What you should do: Can you reproduce, word for word, the lines of the data below from the line with "Given: Click the Noise" up to and including the line with "Looking at the screenshot, I should [117, 299].", leaving the pictures out of your answer?

Start

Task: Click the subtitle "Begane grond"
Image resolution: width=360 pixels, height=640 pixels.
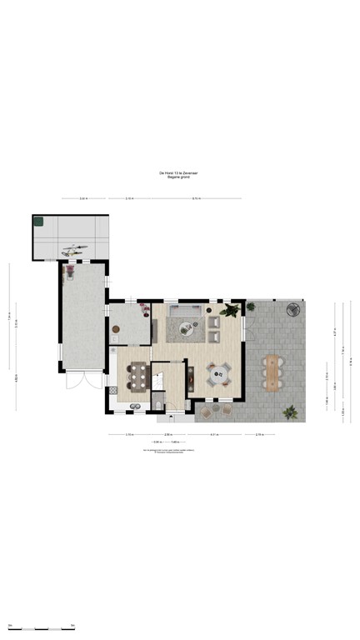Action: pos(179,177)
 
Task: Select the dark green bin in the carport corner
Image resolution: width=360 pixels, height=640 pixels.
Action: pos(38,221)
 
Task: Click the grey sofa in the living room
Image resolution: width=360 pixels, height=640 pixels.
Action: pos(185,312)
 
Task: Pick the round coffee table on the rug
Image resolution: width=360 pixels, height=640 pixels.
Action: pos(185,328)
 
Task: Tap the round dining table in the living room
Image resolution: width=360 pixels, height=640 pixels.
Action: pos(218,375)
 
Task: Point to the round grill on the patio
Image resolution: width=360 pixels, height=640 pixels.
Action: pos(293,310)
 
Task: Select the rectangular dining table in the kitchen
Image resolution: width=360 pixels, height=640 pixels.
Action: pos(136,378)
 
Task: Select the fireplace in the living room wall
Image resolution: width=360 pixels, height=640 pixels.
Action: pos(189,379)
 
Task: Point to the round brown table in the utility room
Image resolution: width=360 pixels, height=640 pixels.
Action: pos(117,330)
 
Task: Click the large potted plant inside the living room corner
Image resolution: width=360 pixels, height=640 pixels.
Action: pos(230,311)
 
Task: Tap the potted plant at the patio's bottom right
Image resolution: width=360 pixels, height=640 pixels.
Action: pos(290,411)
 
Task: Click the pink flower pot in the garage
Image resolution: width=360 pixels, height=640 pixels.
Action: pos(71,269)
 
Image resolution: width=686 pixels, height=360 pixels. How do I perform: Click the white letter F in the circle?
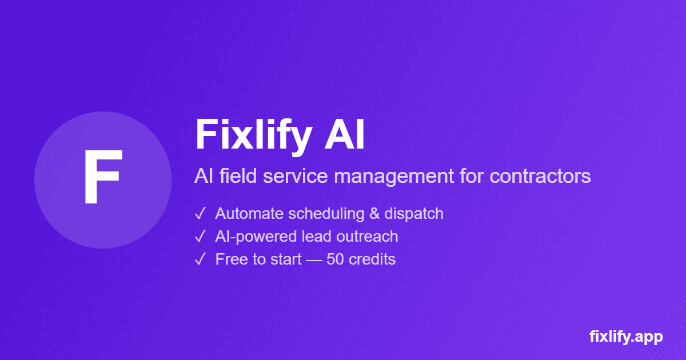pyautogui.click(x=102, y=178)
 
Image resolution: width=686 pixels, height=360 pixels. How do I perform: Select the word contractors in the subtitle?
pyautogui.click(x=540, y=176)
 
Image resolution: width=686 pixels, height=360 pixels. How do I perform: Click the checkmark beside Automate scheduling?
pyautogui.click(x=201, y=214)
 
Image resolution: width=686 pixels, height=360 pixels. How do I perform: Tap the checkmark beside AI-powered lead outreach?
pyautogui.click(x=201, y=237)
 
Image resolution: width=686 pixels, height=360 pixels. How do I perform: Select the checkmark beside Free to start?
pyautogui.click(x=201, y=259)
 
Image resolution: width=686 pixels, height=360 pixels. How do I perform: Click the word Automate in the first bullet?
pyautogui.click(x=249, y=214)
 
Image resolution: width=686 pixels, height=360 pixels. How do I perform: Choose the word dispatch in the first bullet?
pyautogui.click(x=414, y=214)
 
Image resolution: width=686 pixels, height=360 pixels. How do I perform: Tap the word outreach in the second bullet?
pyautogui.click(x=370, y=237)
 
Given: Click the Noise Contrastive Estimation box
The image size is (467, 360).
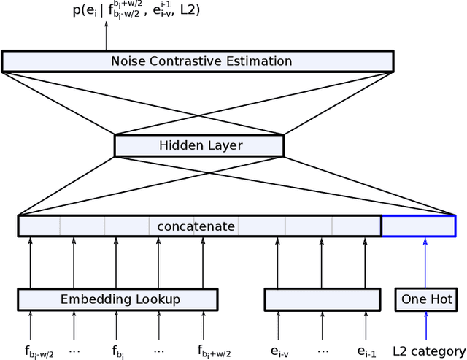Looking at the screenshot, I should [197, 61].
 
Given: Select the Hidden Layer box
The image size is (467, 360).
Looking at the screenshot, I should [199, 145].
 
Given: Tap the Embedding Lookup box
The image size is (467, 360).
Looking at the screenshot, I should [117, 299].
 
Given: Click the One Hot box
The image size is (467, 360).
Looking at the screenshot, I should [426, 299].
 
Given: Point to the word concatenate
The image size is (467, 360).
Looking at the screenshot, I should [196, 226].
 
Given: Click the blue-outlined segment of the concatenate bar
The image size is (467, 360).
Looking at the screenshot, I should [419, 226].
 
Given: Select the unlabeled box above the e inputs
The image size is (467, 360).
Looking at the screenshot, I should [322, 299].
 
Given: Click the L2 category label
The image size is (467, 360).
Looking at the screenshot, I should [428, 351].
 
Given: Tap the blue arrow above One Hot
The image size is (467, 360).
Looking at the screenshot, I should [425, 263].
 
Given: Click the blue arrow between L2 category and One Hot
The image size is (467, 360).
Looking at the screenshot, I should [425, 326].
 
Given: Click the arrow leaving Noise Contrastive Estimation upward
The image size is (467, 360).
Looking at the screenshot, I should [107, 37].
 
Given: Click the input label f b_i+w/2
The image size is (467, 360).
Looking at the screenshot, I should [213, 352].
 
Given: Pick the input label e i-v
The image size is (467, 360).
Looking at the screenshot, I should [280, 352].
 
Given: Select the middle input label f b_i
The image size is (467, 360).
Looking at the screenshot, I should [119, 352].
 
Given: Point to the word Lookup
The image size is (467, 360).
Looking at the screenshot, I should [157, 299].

End
Start

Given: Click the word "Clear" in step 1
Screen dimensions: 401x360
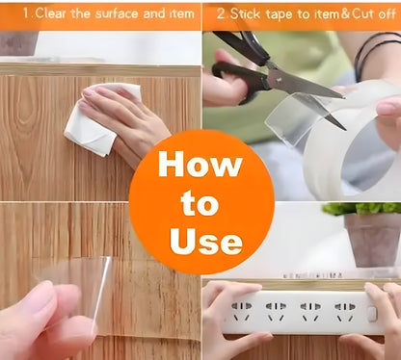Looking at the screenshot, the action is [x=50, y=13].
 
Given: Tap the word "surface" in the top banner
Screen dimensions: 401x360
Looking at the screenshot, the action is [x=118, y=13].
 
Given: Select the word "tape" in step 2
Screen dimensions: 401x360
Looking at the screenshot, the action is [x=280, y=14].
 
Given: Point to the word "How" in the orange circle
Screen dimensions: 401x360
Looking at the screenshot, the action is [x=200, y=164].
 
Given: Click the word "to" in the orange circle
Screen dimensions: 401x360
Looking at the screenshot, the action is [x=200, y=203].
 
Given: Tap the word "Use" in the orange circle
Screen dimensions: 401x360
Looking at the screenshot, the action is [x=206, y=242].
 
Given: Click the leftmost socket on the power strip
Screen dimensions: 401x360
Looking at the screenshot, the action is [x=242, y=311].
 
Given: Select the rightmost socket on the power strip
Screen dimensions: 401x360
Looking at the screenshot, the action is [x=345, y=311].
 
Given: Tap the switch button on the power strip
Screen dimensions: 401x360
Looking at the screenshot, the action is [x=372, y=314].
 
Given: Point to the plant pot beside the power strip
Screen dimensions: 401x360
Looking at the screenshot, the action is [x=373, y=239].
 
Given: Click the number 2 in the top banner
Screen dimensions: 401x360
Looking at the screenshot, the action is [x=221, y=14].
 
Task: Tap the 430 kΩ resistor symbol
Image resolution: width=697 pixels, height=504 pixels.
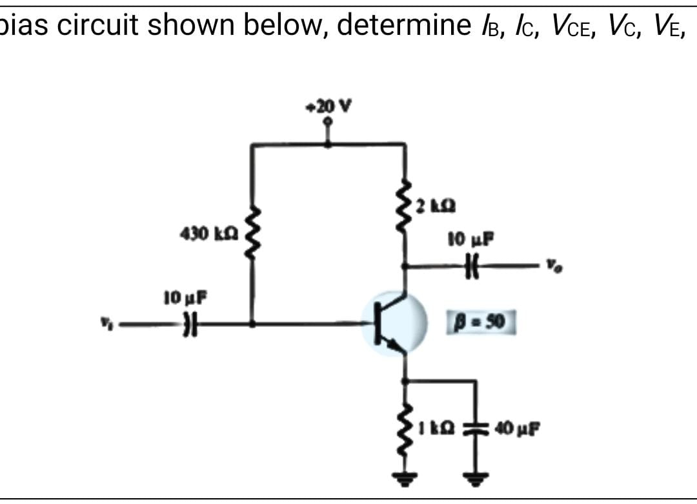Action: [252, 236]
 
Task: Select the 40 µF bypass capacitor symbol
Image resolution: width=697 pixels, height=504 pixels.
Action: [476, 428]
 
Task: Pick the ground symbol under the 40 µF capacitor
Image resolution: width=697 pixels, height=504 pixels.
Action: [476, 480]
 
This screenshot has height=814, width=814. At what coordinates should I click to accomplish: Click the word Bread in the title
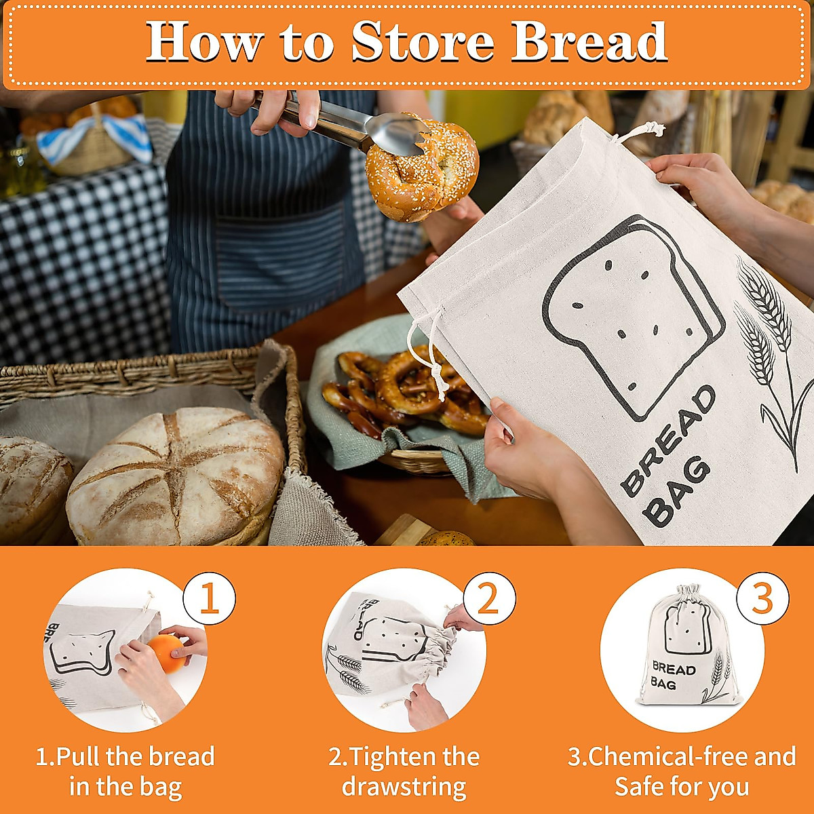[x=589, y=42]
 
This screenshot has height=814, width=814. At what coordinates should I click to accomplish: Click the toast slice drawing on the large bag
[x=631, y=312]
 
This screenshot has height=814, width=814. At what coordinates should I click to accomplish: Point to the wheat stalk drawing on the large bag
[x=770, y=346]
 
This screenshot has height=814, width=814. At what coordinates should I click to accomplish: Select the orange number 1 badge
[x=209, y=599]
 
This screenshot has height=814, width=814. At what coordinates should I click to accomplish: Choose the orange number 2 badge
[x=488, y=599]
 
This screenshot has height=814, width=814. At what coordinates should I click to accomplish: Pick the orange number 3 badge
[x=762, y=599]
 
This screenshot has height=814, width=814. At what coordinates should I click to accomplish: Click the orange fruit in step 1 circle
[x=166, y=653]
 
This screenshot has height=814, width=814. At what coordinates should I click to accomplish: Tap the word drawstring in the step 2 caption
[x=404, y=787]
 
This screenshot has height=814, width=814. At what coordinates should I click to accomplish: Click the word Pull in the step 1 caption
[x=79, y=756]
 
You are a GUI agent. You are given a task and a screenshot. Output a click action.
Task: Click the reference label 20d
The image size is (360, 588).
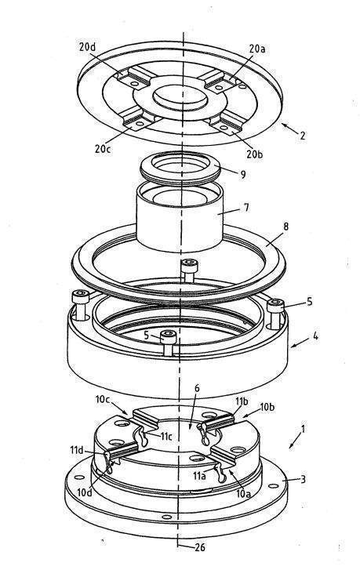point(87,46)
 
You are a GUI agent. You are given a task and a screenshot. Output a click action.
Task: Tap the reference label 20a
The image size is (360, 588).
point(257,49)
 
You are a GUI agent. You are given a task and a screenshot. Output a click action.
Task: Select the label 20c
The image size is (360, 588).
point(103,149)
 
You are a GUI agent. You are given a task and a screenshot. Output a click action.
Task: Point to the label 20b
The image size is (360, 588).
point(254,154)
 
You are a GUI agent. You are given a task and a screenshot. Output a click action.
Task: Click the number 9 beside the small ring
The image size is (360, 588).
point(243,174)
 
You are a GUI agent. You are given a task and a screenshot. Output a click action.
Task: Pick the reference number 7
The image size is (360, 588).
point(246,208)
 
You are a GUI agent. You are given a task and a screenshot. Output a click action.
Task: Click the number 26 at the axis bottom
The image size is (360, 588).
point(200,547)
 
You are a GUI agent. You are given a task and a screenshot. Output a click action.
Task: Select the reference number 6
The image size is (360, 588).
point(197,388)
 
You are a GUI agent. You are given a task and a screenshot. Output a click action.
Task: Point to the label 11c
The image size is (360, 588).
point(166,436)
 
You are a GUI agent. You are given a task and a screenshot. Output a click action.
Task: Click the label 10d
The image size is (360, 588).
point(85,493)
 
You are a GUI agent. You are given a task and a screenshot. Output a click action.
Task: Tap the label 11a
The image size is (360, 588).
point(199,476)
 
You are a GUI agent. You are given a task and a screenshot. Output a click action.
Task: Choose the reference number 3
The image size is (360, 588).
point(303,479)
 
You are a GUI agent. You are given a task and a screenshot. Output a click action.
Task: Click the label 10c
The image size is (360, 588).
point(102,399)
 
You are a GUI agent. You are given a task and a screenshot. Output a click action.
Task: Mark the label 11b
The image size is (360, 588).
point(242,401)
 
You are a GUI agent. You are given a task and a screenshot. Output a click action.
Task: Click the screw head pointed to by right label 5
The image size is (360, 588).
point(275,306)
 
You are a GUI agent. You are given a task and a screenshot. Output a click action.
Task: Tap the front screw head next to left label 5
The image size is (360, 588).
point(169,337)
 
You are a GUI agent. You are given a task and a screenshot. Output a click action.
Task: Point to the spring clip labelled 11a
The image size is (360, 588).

End
Start

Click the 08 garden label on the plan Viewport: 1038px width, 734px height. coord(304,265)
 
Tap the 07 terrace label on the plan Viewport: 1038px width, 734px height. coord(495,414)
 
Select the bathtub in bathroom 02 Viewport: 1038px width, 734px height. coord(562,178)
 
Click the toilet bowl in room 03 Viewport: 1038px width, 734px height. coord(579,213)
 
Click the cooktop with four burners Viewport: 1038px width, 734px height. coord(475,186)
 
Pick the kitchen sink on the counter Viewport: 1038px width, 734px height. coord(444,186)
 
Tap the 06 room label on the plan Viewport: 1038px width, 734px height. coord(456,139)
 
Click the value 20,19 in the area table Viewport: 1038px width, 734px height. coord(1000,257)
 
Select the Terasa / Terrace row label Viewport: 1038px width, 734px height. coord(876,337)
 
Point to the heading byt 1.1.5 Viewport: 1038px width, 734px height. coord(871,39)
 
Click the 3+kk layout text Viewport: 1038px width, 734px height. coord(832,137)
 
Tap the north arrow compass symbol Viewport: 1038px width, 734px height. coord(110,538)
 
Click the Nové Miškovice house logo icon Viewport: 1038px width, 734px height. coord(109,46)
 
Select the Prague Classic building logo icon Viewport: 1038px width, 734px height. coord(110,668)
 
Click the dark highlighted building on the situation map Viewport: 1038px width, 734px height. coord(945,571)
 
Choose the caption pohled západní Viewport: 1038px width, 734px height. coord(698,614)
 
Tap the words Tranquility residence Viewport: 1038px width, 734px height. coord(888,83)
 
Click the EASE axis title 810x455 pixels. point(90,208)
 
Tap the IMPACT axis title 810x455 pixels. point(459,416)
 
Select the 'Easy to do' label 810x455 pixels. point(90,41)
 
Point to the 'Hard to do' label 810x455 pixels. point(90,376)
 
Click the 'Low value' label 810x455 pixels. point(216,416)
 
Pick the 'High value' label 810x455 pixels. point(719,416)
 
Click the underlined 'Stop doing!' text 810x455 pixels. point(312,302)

End

Completed task:
Given: Click the Noise Contrastive Estimation box
The image size is (467, 360).
Looking at the screenshot, I should [197, 61].
 
Given: Select the Hidden Layer box
The image size is (467, 360).
Looking at the screenshot, I should [199, 145].
 
Given: Tap the Embedding Lookup box
The image size is (467, 360).
Looking at the screenshot, I should [117, 299].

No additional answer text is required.